TSN Senior Hockey Reporter


(Updated: Dec. 9, 2016, 9:44am et) PHILADELPHIA - That escalated quickly.
Connor McDavid, the diplomatic star who almost always lets his play do the talking, blew off steam after the Oilers’ 6-5 loss to the Flyers on Thursday night and sparked a rare war of words.
McDavid said Flyers defenceman Brandon Manning implied during the game that their collision last November in Edmonton - which fractured McDavid’s collarbone, causing him to miss 37 games and likely a Calder Trophy - was no accident.
“(Manning) wanted to say some comments today about what went on last year,” McDavid told reporters after Thursday’s loss. “I thought it was one of the classless things I’ve ever seen on the ice. 


“He said some things and our guys responded accordingly.
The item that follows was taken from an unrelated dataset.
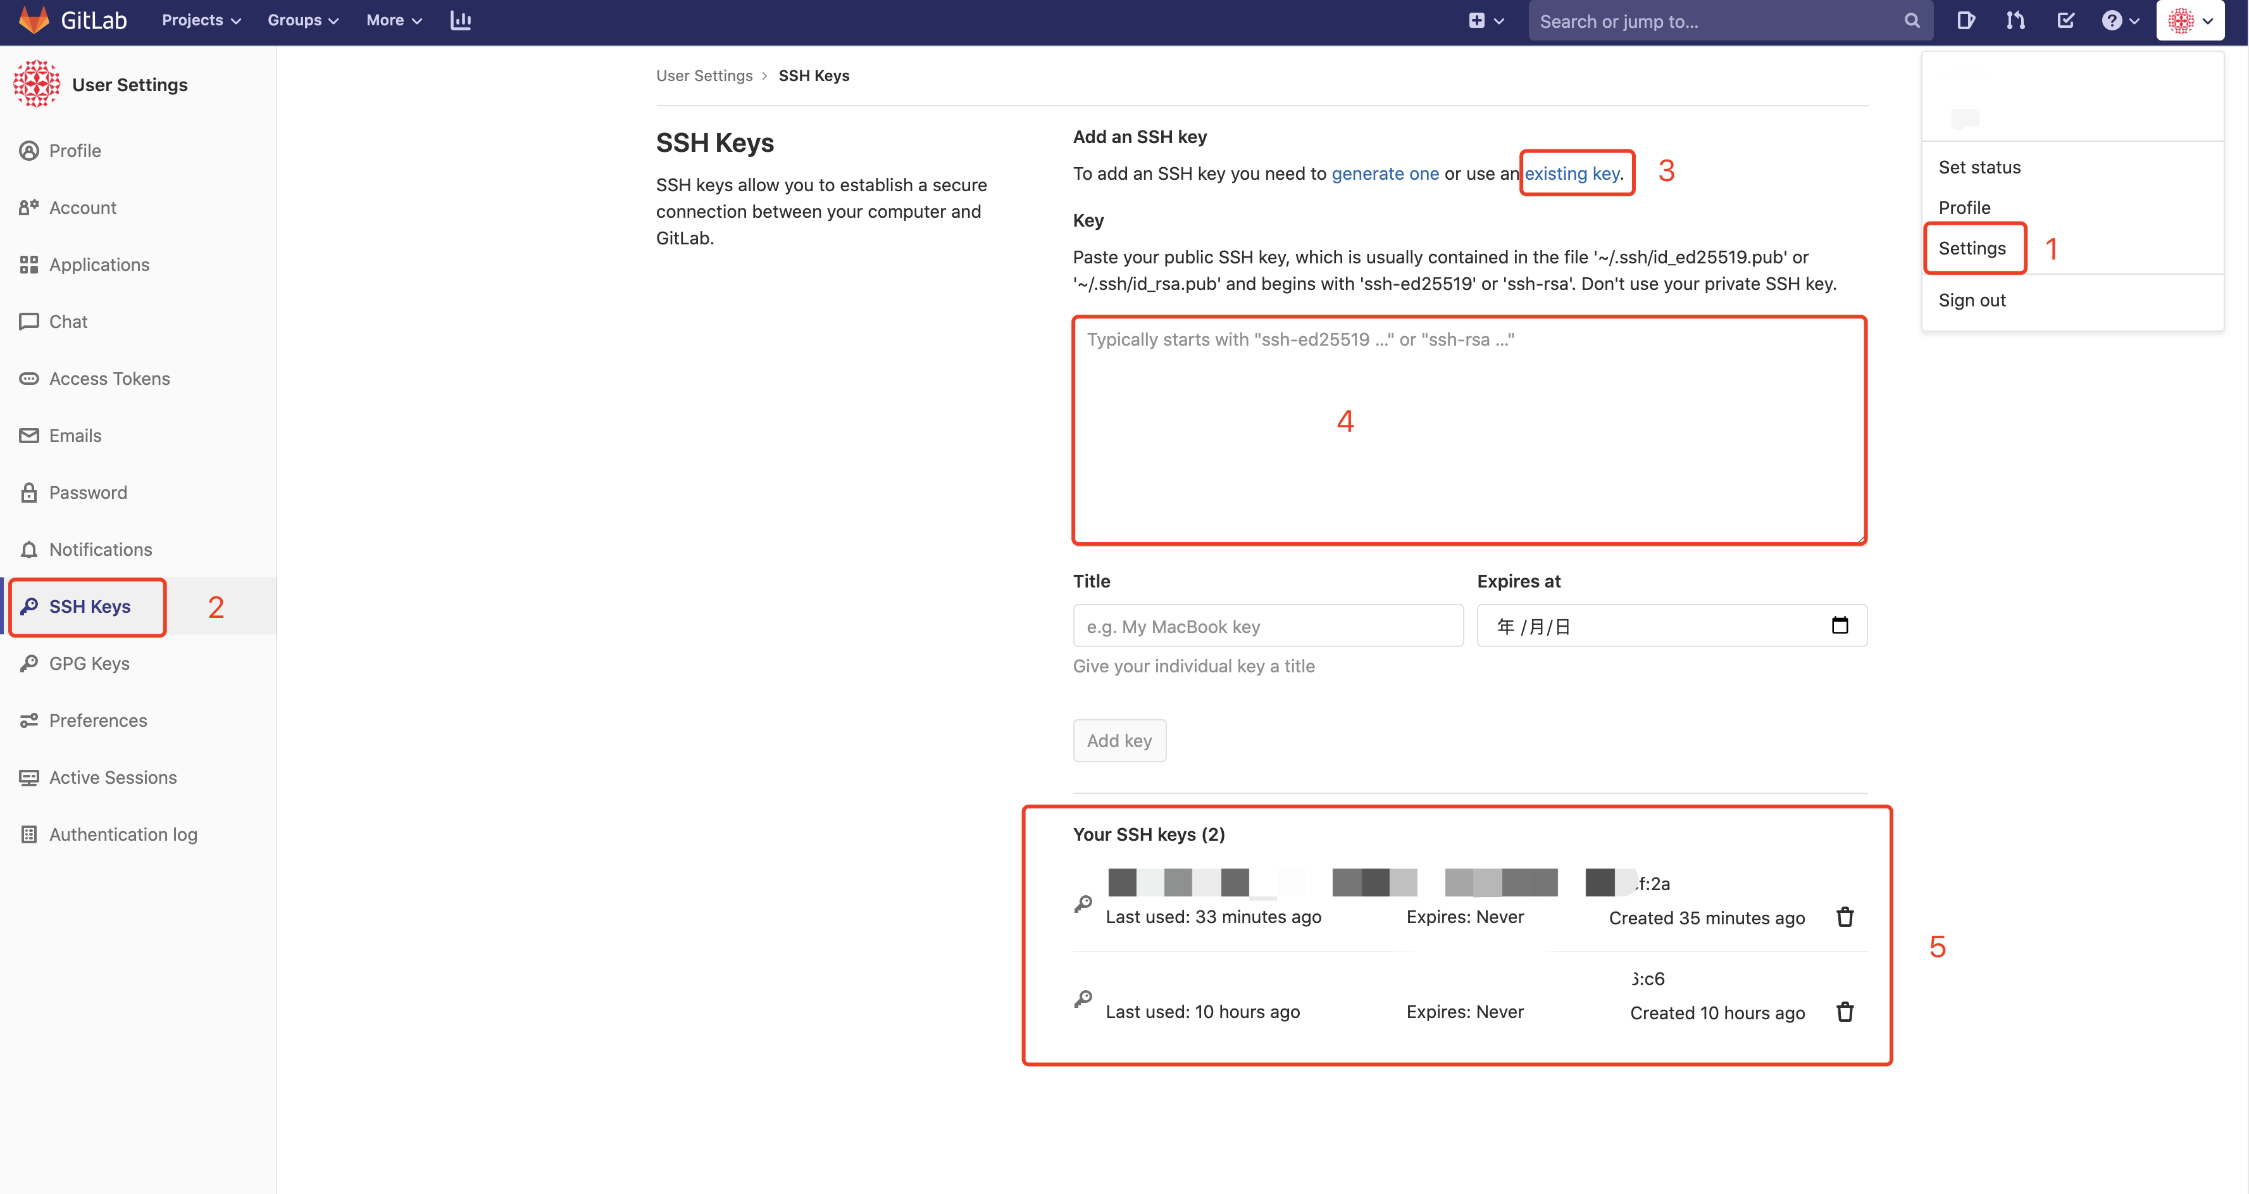Click the Title input field
The height and width of the screenshot is (1194, 2249).
[1268, 625]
We can put the whole ‘he did it on purpose’ thing to rest because what he said out there kind of confirmed that. Shows the guy he is the way he doesn’t step up and fight some of our guys.”
The night devolved into a he-said, he-said confrontation because Manning said he never hinted or said to McDavid that their crash into the boards was anything other than “a total accident.”
“There was never any intention and I would never say that,” Manning told TSN. “He must have taken it out of context when he kept coming after me, time after time.”
Manning added he thought McDavid was “also classless” for his antics, particularly after McDavid scored Edmonton’s second goal and turned directly to Manning to unleash a string of curses captured on camera.
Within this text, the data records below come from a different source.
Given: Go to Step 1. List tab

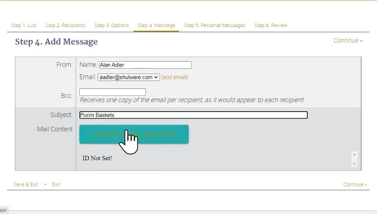Looking at the screenshot, I should point(24,25).
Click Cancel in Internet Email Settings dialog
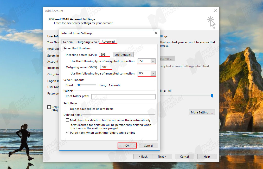Viewport: 263px width, 169px height. [148, 146]
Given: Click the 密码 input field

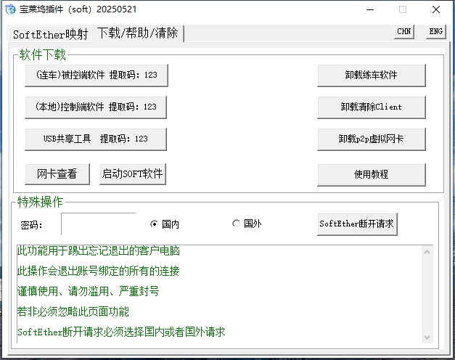Looking at the screenshot, I should [x=98, y=224].

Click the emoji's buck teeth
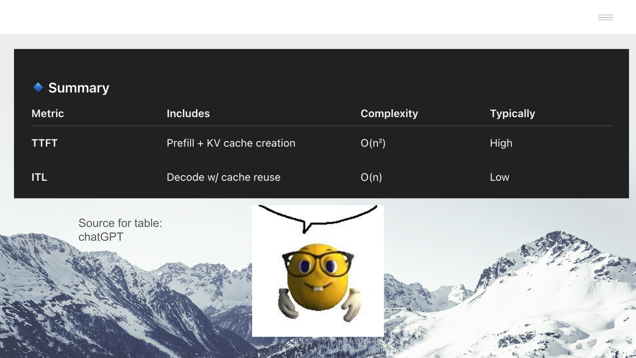[x=318, y=288]
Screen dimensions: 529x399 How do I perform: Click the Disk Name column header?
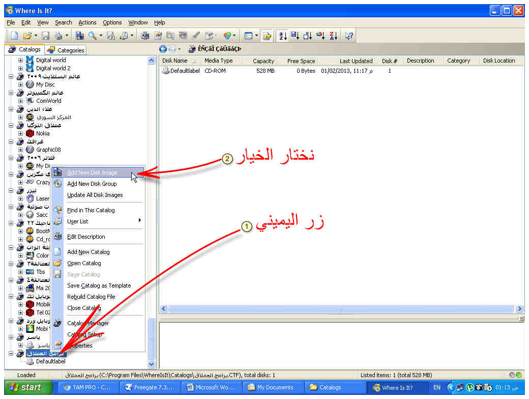click(x=175, y=61)
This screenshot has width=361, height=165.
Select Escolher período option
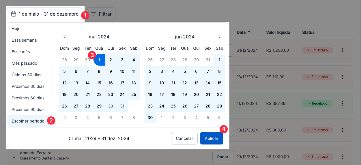[28, 121]
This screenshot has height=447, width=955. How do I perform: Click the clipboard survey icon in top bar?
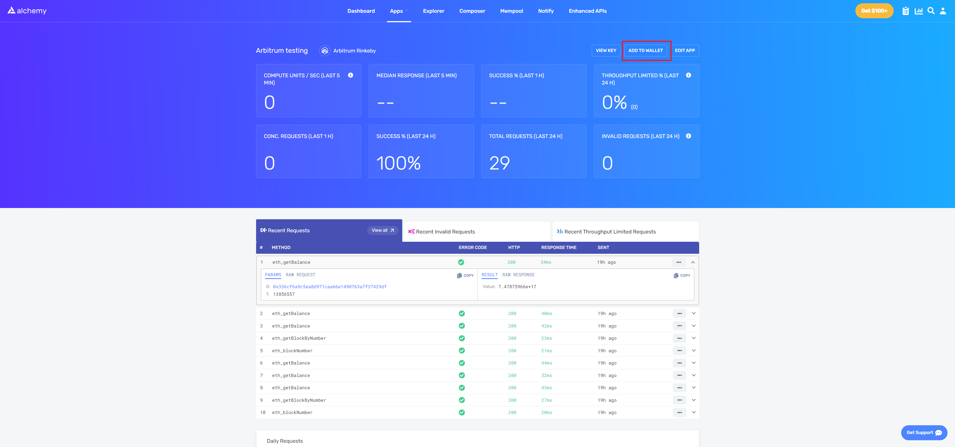pyautogui.click(x=906, y=11)
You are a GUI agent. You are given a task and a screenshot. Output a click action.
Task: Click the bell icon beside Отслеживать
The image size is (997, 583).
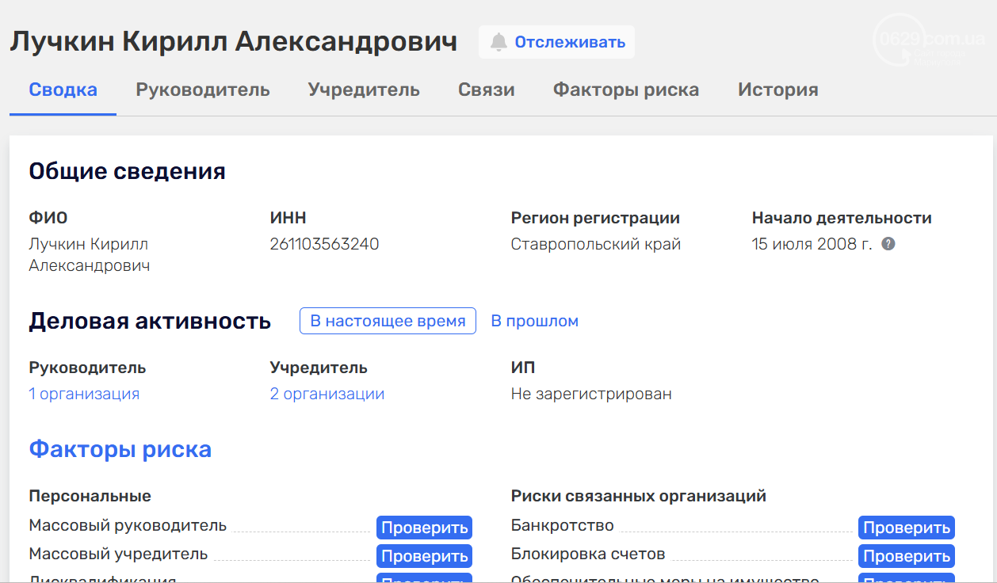coord(499,42)
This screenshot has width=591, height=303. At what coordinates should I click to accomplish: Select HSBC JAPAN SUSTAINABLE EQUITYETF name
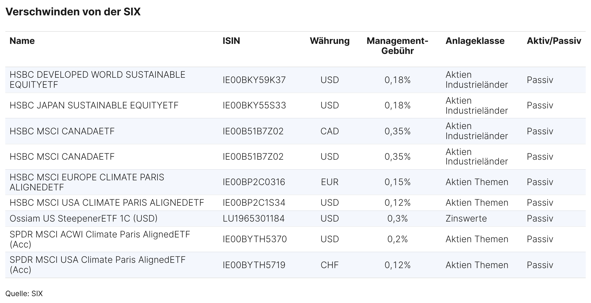point(94,105)
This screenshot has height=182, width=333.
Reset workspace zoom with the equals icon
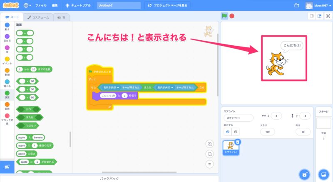(210, 164)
“He never asked me to fight,” Manning said. “I understand he’s not going to fight. But I’ve already fought (Pat) Maroon, I’ve fought Chris Neil. Why did I need to fight?”
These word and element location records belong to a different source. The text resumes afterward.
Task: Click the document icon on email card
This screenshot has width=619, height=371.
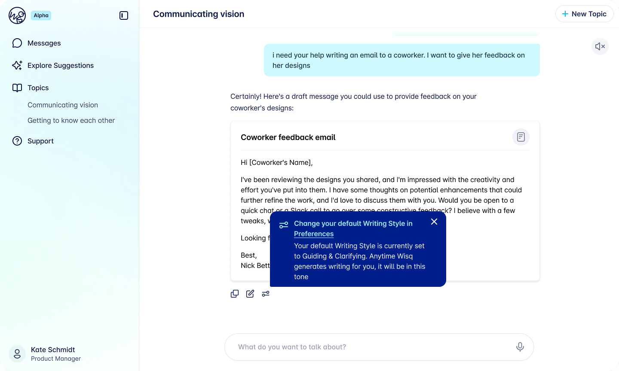Action: pyautogui.click(x=521, y=137)

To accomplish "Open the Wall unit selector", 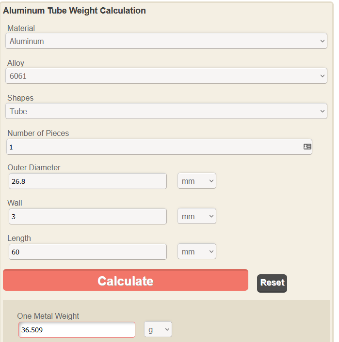I will [197, 216].
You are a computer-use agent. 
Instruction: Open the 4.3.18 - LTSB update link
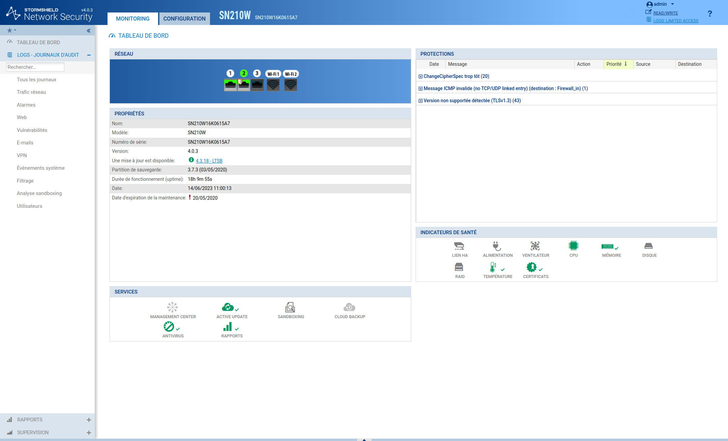[209, 161]
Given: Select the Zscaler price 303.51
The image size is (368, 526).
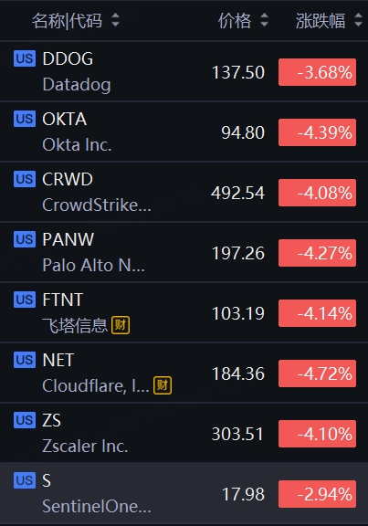Looking at the screenshot, I should [x=237, y=434].
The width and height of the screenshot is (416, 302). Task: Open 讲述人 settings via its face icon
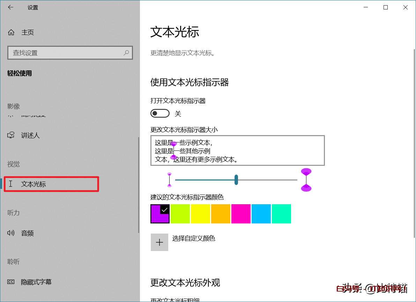(x=12, y=135)
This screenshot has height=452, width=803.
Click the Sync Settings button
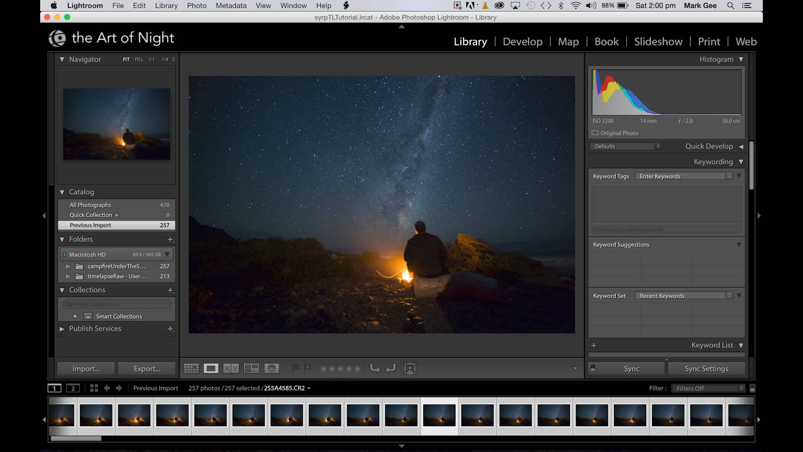(706, 369)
McDavid, 19, has not fought in 74 career NHL games. He broke his hand in his last fight in the OHL in 2014.
The message emanating from the Flyers’ dressing room was that it was easy for McDavid to talk tough when he’s skating on a line with Milan Lucic.

Manning reminded Philadelphia-area reporters there were “three players involved” in their crash into the boards and said “I think anybody who knows me or has played with or against me along the road here knows I’m not that kind of player.” McDavid himself called it “a fluke play” when he made his debut in Philadelphia last March 3.

Nonetheless, McDavid and Manning - a 26-year-old from Prince George, B.C. - traded barbs and jawed throughout Thursday’s thrilling contest. Rather than a matchup between two unfamiliar foes, the night felt more like a flashback to 1987 with bad blood flowing through two proud franchises that met twice in the Stanley Cup final that decade. The 11 goals scored were even era appropriate.


The truth is we’ll never know exactly what was or wasn’t said on the ice on Thursday night.
At the very least, new villains were born in both the City of Brotherly Love - the stop Sidney Crosby hates most in the NHL - and the City of Champions on Thursday night.
And we all now have something to circle on our calendars for Feb. 16 when the Flyers make their lone visit to Oil Country.